# Audio & Speech
AXTerminator includes on-device audio capture, speech recognition, and text-to-speech via the `audio` feature flag.
## Enable Audio
Build with the `audio` feature:
```bash
cargo build --release --features "cli,audio"
```
## MCP Tools
| `ax_listen` | Capture microphone or system audio, transcribe via SFSpeechRecognizer |
| `ax_speak` | Text-to-speech via system, Kokoro, or Piper engines |
| `ax_audio_voices` | List installed macOS speech voices |
| `ax_audio_devices` | List available audio input/output devices |
## Speech Recognition
AXTerminator captures audio at **native 48kHz sample rate** and transcribes on-device using Apple's SFSpeechRecognizer.
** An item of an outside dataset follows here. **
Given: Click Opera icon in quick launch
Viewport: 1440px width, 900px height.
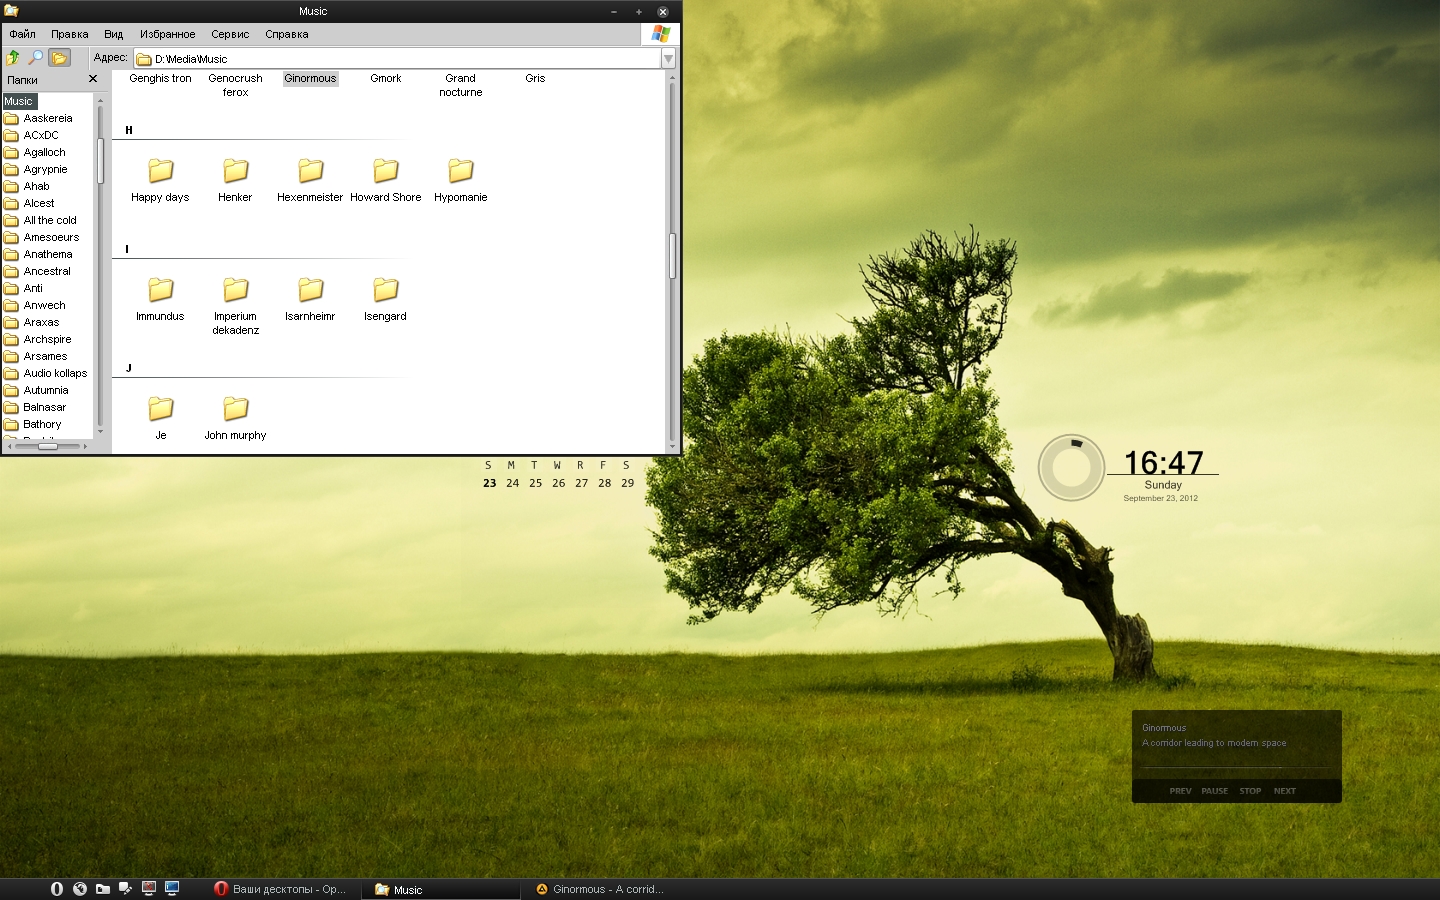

No cloud API required.
### Requirements
- **Dictation** must be enabled: System Settings > Keyboard > Dictation
- **Microphone permission** granted to your terminal app
### How It Works
1. CoreAudio captures from the default input device at 48kHz
2. Audio is buffered and written as a WAV file
3. SFSpeechRecognizer transcribes on-device
4. CFRunLoop is pumped for callback delivery
!!! note "48kHz Native Capture"
Earlier versions captured at 48kHz but wrote 16kHz WAV headers, causing garbled audio. v0.6.0 fixed this to write correct 48kHz headers, resolving speech recognition accuracy.
## Text-to-Speech
`ax_speak` defaults to the existing macOS `NSSpeechSynthesizer` path:
```json
{"text": "Hello from AXTerminator"}
```
To opt into local neural engines, build with `enhanced-tts`, install the
external `sherpa-onnx-offline-tts` runtime, and download model files on demand:
```bash
cargo build --release --features "cli,enhanced-tts"
axterminator models tts list
axterminator models tts download kokoro
axterminator models tts download piper
```
Then call:
```json
{"text": "Hello from AXTerminator", "engine": "kokoro", "voice": "af_heart"}
```
If an enhanced engine is requested but its model files are missing, `ax_speak`
falls back to `system` and returns `fallback_reason`.
## Audio Devices
```bash
# List input/output devices
axterminator audio-devices
```
Lists all CoreAudio devices with their sample rates and channel counts.